Agricultural products are found contaminated with high pesticide and antibiotic residues while gaping leaks across value chains expose them to widespread microbial contamination. Harmful dyes are used to colour foods. Fertiliser ingredients like ammonium nitrate are found in sweets and bakery items to extend shelf life. Industrial grade ethephon and carbide are used for ripening fruits. Restaurants are hardly found following hygiene codes. Food safety and health experts see a link between the rising trends in non-communicable diseases and consumption of substandard and unsafe foods.

While contamination of food can be due to negligence, deliberate adulteration by toxic chemicals or radioactive materials for long shelf life of products and increasing the volume in size and weight, among the many crooked methods, is so rampant that it is difficult to find anyone who has not encountered an unpleasant moment of food-borne illness at least once a year.  While some illnesses may be self-limiting, others can be very serious and even life-threatening. Taking care of the situation thus calls for a whole package of initiatives. In advanced countries this involves producing, handling, storing and preparing foods in such a way as to prevent infection and contamination in the entire chain. However, in situations such as in this country, it is not merely about maintaining a clean chain but putting in strong deterrents so that criminality in the business could be stopped. Availability of harmful stuffs must not be encouraged, if necessary, by way of a ban on imports or local production. Strong advocacy on the detrimental affects of consumption should be routinely done. At the same time, training on safe and scientific methods of preservation of food products should also be a high priority in an attempt to curb adulteration. 

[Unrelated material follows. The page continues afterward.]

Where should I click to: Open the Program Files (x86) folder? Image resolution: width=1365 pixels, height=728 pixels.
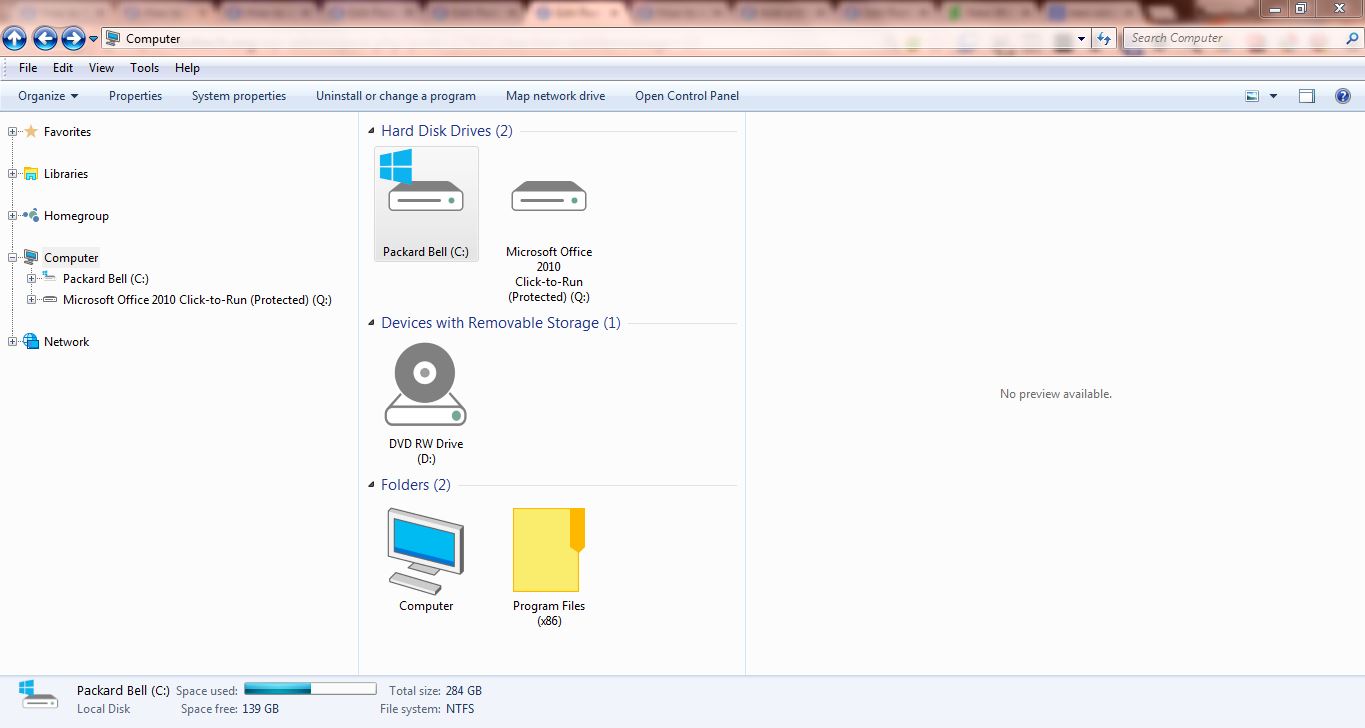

The BSTI clearly has a major role to play, and although it has been revamped to some extent in the recent past, there is no visible control in its mechanism to ensure that food products are produced and marketed as per its guideline. Among the scores of food products, BSTI has brought only a few under its mandatory network. According to report published in a local daily, so far, the agency has either formulated or adopted about 4,000 standards of which about 5.0 per cent of the standards are mandatory. Quoting retailers, the report says most food items including frozen and canned foods are completely outside BSTI's watch list.

The BSTI is facing dearth of technical manpower, and so formulating standards, certification of products and market watch prove too heavy a load on it. Because of these constraints, its activities barely go to wider areas where the majority of the population live, who for their daily needs consume whatever they find readily available.

Ensuring food safety is a huge task. Countries that have developed methods of market watch took decades of hard work, that too with sufficient human and technological resources. For us, the starter could be formulating a model for improved food chain and distribution. The immediate task for the agencies concerned would be to ensure compliance with the rules, hygiene codes etc in a regular and systematic manner, and to do this, attention has to be on the entire supply chain including farm-level production of primary, intermediate and final products.